● **TASK TO COMPLETE**: Each line of the material is to be written out exactly.

● **DATA PROVIDED**:
········

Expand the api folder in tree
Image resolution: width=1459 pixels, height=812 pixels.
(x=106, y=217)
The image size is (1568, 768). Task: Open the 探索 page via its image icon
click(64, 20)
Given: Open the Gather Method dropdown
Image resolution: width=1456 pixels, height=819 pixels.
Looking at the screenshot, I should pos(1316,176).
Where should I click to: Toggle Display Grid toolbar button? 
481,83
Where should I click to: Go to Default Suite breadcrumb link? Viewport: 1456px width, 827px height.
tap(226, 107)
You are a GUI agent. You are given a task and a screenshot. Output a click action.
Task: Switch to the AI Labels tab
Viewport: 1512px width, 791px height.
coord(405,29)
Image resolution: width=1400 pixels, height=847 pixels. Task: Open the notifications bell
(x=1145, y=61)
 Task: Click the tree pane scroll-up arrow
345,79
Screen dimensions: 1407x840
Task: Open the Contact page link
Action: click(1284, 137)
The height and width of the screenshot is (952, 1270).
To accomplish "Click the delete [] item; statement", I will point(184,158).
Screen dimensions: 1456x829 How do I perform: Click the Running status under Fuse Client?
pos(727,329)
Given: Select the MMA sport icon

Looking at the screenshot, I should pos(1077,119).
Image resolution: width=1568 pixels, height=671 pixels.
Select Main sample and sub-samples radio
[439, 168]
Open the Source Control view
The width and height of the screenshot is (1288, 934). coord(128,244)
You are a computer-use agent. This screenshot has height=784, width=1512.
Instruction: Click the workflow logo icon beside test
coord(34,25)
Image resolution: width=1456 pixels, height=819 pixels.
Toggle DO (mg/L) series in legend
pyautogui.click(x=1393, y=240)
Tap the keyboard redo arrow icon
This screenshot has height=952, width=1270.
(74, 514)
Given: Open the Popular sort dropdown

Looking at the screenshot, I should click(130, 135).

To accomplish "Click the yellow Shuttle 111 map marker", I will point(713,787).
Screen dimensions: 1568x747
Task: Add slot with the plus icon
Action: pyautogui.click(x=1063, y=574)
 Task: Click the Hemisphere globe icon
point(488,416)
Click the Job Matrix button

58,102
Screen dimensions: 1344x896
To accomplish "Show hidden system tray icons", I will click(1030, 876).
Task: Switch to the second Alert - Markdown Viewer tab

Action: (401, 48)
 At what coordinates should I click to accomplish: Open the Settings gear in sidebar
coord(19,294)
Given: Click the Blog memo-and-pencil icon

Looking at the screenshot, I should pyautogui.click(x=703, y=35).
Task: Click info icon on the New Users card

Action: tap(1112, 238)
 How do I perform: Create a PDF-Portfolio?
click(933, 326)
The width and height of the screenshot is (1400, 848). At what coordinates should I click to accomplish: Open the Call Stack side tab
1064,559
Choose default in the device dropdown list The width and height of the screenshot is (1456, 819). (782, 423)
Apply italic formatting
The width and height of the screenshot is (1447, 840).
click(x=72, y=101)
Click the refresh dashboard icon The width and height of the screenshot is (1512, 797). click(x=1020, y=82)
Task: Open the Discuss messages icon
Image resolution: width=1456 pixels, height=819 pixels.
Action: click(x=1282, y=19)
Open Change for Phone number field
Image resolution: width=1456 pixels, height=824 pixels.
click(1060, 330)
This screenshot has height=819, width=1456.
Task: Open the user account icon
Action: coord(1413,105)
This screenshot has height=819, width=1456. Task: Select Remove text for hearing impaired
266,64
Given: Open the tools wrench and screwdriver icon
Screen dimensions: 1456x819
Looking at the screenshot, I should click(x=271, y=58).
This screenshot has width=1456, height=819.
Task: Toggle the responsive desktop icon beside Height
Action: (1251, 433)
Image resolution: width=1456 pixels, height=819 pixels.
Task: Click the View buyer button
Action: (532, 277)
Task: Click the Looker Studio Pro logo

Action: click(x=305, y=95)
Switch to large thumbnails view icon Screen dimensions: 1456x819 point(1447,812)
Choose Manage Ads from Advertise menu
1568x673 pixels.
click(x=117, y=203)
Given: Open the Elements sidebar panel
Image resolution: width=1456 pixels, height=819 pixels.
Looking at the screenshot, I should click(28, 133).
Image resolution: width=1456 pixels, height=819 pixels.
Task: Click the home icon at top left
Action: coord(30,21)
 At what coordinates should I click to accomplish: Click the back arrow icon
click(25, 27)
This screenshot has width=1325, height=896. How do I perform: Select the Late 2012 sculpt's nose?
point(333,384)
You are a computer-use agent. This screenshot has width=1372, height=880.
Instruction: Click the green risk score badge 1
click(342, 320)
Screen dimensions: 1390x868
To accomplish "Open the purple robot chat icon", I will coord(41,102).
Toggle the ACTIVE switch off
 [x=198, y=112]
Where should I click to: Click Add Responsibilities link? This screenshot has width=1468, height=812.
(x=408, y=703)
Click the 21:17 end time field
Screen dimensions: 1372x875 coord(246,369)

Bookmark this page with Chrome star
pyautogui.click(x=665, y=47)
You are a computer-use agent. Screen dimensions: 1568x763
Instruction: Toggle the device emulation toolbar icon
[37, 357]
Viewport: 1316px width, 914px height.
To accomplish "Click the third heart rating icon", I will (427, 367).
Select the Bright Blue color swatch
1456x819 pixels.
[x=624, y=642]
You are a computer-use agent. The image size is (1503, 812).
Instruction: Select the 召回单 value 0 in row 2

········

● **SOLUTION FOR THIS PROBLEM**:
Expand the api folder in tree
Image resolution: width=1459 pixels, height=812 pixels.
(x=106, y=217)
The image size is (1568, 768). Task: Open the 探索 page via its image icon
click(64, 20)
Given: Open the Gather Method dropdown
Image resolution: width=1456 pixels, height=819 pixels.
Looking at the screenshot, I should pos(1316,176).
Where should I click to: Toggle Display Grid toolbar button? 
481,83
Where should I click to: Go to Default Suite breadcrumb link? Viewport: 1456px width, 827px height.
tap(226, 107)
You are a GUI agent. You are given a task and a screenshot. Output a click action.
Task: Switch to the AI Labels tab
Viewport: 1512px width, 791px height.
coord(405,29)
Image resolution: width=1400 pixels, height=847 pixels. Task: Open the notifications bell
(x=1145, y=61)
 Task: Click the tree pane scroll-up arrow
345,79
Screen dimensions: 1407x840
Task: Open the Contact page link
Action: click(1284, 137)
The height and width of the screenshot is (952, 1270).
To accomplish "Click the delete [] item; statement", I will point(184,158).
Screen dimensions: 1456x829 How do I perform: Click the Running status under Fuse Client?
pos(727,329)
Given: Select the MMA sport icon

Looking at the screenshot, I should pos(1077,119).
Image resolution: width=1568 pixels, height=671 pixels.
Select Main sample and sub-samples radio
[439, 168]
Open the Source Control view
The width and height of the screenshot is (1288, 934). coord(128,244)
You are a computer-use agent. This screenshot has height=784, width=1512.
Instruction: Click the workflow logo icon beside test
coord(34,25)
Image resolution: width=1456 pixels, height=819 pixels.
Toggle DO (mg/L) series in legend
pyautogui.click(x=1393, y=240)
Tap the keyboard redo arrow icon
This screenshot has height=952, width=1270.
(74, 514)
Given: Open the Popular sort dropdown

Looking at the screenshot, I should click(130, 135).

To accomplish "Click the yellow Shuttle 111 map marker", I will point(713,787).
Screen dimensions: 1568x747
Task: Add slot with the plus icon
Action: pyautogui.click(x=1063, y=574)
 Task: Click the Hemisphere globe icon
point(488,416)
Click the Job Matrix button

58,102
Screen dimensions: 1344x896
To accomplish "Show hidden system tray icons", I will click(1030, 876).
Task: Switch to the second Alert - Markdown Viewer tab

Action: (401, 48)
 At what coordinates should I click to accomplish: Open the Settings gear in sidebar
coord(19,294)
Given: Click the Blog memo-and-pencil icon

Looking at the screenshot, I should pyautogui.click(x=703, y=35).
Task: Click info icon on the New Users card

Action: tap(1112, 238)
 How do I perform: Create a PDF-Portfolio?
click(933, 326)
The width and height of the screenshot is (1400, 848). At what coordinates should I click to accomplish: Open the Call Stack side tab
1064,559
Choose default in the device dropdown list The width and height of the screenshot is (1456, 819). (782, 423)
Apply italic formatting
The width and height of the screenshot is (1447, 840).
click(x=72, y=101)
Click the refresh dashboard icon The width and height of the screenshot is (1512, 797). click(x=1020, y=82)
Task: Open the Discuss messages icon
Image resolution: width=1456 pixels, height=819 pixels.
Action: click(x=1282, y=19)
Open Change for Phone number field
Image resolution: width=1456 pixels, height=824 pixels.
click(1060, 330)
This screenshot has height=819, width=1456.
Task: Open the user account icon
Action: coord(1413,105)
This screenshot has height=819, width=1456. Task: Select Remove text for hearing impaired
266,64
Given: Open the tools wrench and screwdriver icon
Screen dimensions: 1456x819
Looking at the screenshot, I should click(x=271, y=58).
This screenshot has width=1456, height=819.
Task: Toggle the responsive desktop icon beside Height
Action: (1251, 433)
Image resolution: width=1456 pixels, height=819 pixels.
Task: Click the View buyer button
Action: (532, 277)
Task: Click the Looker Studio Pro logo

Action: click(x=305, y=95)
Switch to large thumbnails view icon Screen dimensions: 1456x819 point(1447,812)
Choose Manage Ads from Advertise menu
1568x673 pixels.
click(x=117, y=203)
Given: Open the Elements sidebar panel
Image resolution: width=1456 pixels, height=819 pixels.
Looking at the screenshot, I should click(28, 133).
Image resolution: width=1456 pixels, height=819 pixels.
Task: Click the home icon at top left
Action: coord(30,21)
 At what coordinates should I click to accomplish: Click the back arrow icon
click(25, 27)
This screenshot has width=1325, height=896. How do I perform: Select the Late 2012 sculpt's nose?
point(333,384)
You are a computer-use agent. This screenshot has width=1372, height=880.
Instruction: Click the green risk score badge 1
click(342, 320)
Screen dimensions: 1390x868
To accomplish "Open the purple robot chat icon", I will coord(41,102).
Toggle the ACTIVE switch off
 [x=198, y=112]
Where should I click to: Click Add Responsibilities link? This screenshot has width=1468, height=812.
(x=408, y=703)
Click the 21:17 end time field
Screen dimensions: 1372x875 coord(246,369)

Bookmark this page with Chrome star
pyautogui.click(x=665, y=47)
You are a computer-use agent. Screen dimensions: 1568x763
Instruction: Toggle the device emulation toolbar icon
[37, 357]
Viewport: 1316px width, 914px height.
To accomplish "Click the third heart rating icon", I will (427, 367).
Select the Bright Blue color swatch
1456x819 pixels.
[x=624, y=642]
You are a computer-use agent. The image size is (1503, 812).
Instruction: Select the 召回单 value 0 in row 2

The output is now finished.